Despite another run at record highs in the stock market, Bank of America strategists see “more downside risk to the S&P 500 through year-end,” with a target of 4,250, about 7% below late-afternoon trading on Tuesday.

They cite extended valuations and near-euphoric market sentiment as well as supply chain issues, labor inflation, potential tax increases, an energy crisis, China GDP risks and peak globalization posing risks for the continued stock market rally. Federal Reserve tapering, which could begin before year-end, will also weigh on this year’s stock market. “Based on the historical relationship, tapering is estimated to result in 3% downside in the S&P 500 by year-end and a flattish market through year-end 2022,” according to the BofA report.

The strategists’ longer-term outlook is also pessimistic, suggesting a minus 0.5% annualized price return over 10 years, its first negative return forecast since 1999.

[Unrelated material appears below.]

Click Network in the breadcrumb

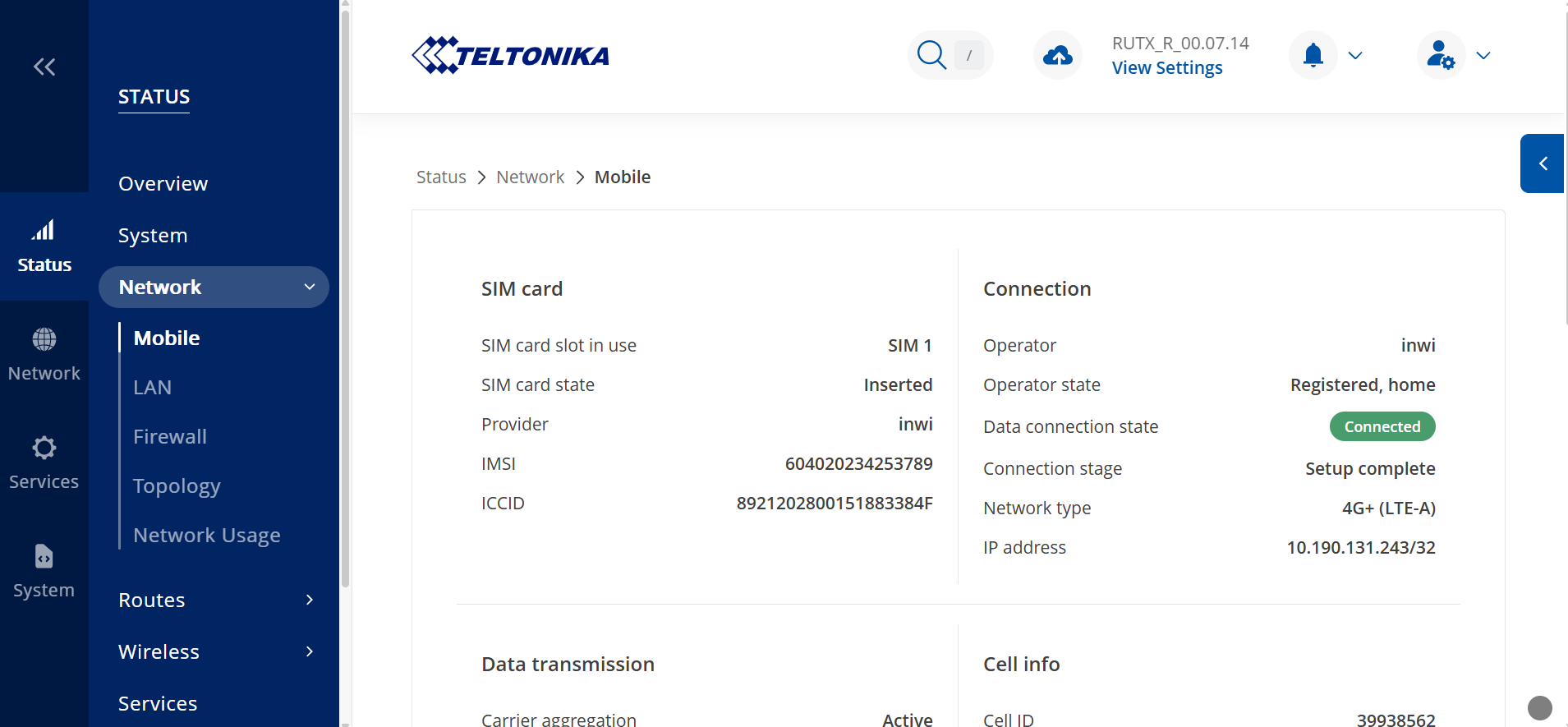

The strategists, led by Savita Subramanian, stress “dividend preservation and growth as the single most important criteria for stock selection” over the next 10 years. That focus could potentially mean the difference between a flat to negative returns and positive returns for the S&P 500 over the next 10 years, according to the BofA report.

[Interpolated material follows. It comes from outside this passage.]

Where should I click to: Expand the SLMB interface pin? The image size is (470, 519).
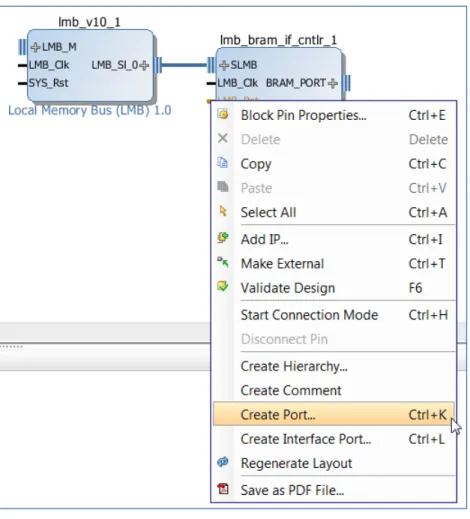[224, 65]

Although third-quarter earnings and margins are beating expectations, margins are expected to peak next year due to increasing labor costs and longer lasting supply chain risks, according to BofA.

Not all is negative in the BofA outlook, however. The strategists see potential gains in small-caps, which are cheap compared with large-caps; value over growth — also less expensive —- and U.S. stocks over multinational equities, due to fewer risks. Value and small-caps could benefit if the number of COVID-19 cases continue to decline, according to strategists.

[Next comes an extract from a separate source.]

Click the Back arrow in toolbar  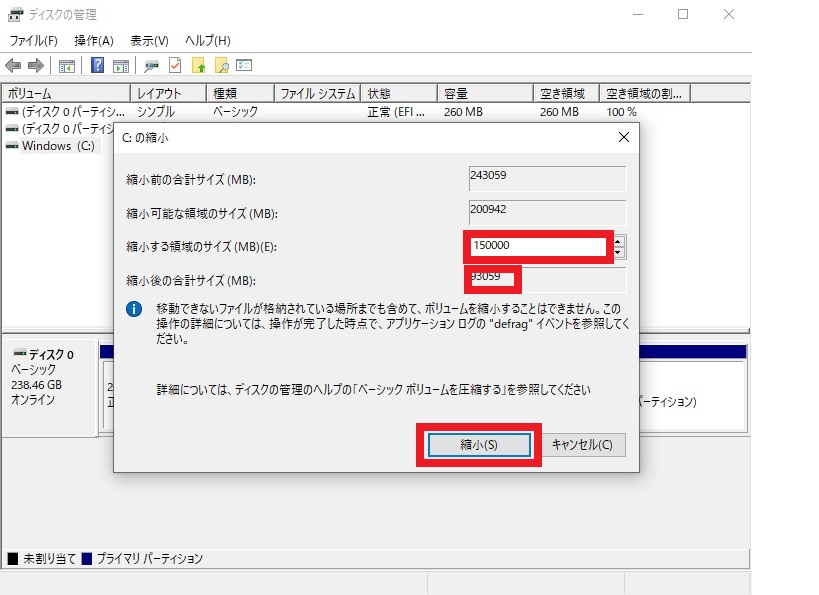(x=13, y=66)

“COVID case counts matter more” than the late cycle that the market is in, according to the strategists.

Among one of the more surprising findings in the BofA report: China’s GDP has more influence on S&P 500 earnings than U.S. GDP, which it notes poses a risk to materials and technology sectors. (Technology stocks account for about 27% of the cap-weighted index.)

BofA economists recently slashed their China GDP forecasts, which adds another negative hit (minus 4%) to S&P 500 earnings per share. U.S. multinational companies with exposure to China are particularly vulnerable since investors’ sentiment toward those stocks hasn’t changed much, “suggesting more pain to come,” according to the BofA report.